While gastric bypass surgery has benefited many people, saving them from health problems associated with obesity, the risks of bariatric surgery are many. According to the Virginia Commonwealth University Health System, which has an internationally respected gastric bypass program, these problems range from the commonplace and remediable to the serious and fatal.

Perhaps the most common problem is a leak from a staple or staples that have pulled loose from the stomach (or the spot where the new, smaller stomach is attached to the small intestine) into the abdominal cavity. This can produce peritonitis (an inflammation of the membrane that lines the abdomen wall) or a pulmonary embolism, a blockage of blood flow into the lungs. If left untreated too long, either can prove fatal.

The following are the risk rates seen at the Virginia Commonwealth University program for open gastric bypass surgery:

  • Major wound infection – 2 percent
  • Incisional hernia – 20 percent
  • Ulcer – 9 percent
  • Blood clots in the lungs – 0.5 percent
  • Peritonitis, or leak from hook-up – 1.5 percent
  • Death – 1 percent

Some programs have put the risk ratios at higher levels, some lower. The fatality rate was reported at 2 percent in the study of 3,328 gastric bypass patients reported in the Journal of the American College of Surgeons. The American Gastroenterological Association reported in 2002 that fewer than three in 200 (or 1.5 percent) of patients die after the weight-loss surgery. Other studies have put the fatality risk at 1 percent or lower.

Still with 170,000 gastric bypasses expected to be performed in the United States in 2005, even a 1 percent fatality rate represents 1,700 deaths following bariatric surgery.

A Major Cause Of Problems

What is a major cause of bariatric-related injuries?

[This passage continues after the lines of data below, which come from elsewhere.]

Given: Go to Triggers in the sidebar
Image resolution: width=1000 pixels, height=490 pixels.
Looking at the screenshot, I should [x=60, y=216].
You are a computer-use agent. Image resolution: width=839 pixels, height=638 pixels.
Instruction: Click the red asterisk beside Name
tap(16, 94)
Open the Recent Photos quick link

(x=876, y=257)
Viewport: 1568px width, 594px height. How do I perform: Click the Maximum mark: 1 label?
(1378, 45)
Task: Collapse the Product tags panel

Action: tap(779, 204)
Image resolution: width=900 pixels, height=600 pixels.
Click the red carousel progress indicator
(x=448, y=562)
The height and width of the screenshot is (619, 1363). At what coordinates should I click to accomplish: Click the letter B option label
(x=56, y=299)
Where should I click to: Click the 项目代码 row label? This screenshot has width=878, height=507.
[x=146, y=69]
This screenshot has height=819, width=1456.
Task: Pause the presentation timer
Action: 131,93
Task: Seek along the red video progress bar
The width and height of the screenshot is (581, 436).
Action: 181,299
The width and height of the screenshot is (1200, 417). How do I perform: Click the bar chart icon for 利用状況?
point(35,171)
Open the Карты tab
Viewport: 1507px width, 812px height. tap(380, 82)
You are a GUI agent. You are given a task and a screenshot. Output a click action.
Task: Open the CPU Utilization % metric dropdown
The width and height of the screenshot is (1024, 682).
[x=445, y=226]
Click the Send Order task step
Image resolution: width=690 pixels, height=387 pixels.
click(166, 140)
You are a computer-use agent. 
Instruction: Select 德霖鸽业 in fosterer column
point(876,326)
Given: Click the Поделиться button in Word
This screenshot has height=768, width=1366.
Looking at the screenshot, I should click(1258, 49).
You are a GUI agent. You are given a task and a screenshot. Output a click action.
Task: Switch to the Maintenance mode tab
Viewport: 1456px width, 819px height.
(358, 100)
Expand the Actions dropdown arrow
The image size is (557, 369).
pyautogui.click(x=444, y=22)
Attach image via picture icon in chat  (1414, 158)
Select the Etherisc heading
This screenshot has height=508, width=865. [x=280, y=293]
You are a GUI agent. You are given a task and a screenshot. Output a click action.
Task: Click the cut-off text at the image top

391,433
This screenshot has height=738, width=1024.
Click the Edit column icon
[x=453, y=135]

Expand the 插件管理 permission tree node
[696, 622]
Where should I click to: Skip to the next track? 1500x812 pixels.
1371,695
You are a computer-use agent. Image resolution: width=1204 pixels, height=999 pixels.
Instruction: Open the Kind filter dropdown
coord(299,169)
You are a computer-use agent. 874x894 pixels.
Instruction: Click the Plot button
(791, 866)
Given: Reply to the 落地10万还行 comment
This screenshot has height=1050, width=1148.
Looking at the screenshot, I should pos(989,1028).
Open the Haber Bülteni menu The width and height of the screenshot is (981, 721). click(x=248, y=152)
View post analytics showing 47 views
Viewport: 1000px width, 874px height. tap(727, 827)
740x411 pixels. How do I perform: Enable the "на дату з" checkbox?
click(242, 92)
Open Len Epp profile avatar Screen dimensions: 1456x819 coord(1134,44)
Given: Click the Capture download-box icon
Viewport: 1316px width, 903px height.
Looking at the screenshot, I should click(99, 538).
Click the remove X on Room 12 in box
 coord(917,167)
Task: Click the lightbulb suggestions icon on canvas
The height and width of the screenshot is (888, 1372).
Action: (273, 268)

The proliferation of patients seeking bariatric surgery (which typically costs $25,000 to $30,000) has meant that more and more doctors are jumping into the field to perform the operations. Some reports place physician inexperience as the most significant factor in gastric bypass patient deaths. According to one study, the risk of death within 30 days of the surgery was far greater – 4.7 times greater – in cases in which a surgeon had performed fewer than 20 gastric bypass procedures. Many may lack not only the experience for the surgery but many also lack proper training. (Reports also have surfaced over defective surgical staplers.)

Obesity Defined

What is obesity?

More than 64 percent of adults in the United States are considered overweight or obese, according to the 1999-2000 National Health and Nutrition Examination Survey. Among those are people considered to be “morbidly obese,” defined as 100 pounds overweight, a condition associated with severe physical problems. The most serious, of course, is an increased mortality rate due to a number of health-related factors.

According to the American Society for Bariatric Surgery, for men and women 50 percent above average weight the mortality rate increased twofold, and by far greater rates for people with diabetes or digestive tract disease. Most of the deaths are associated with conditions stemming from obesity, including hypertension, hypertrophic cardiomyopathy, hyperlipidemia, diabetes, cholelithiasis, obstructive sleep apnea, hypoventilation, degenerative arthritis and psychosocial impairments.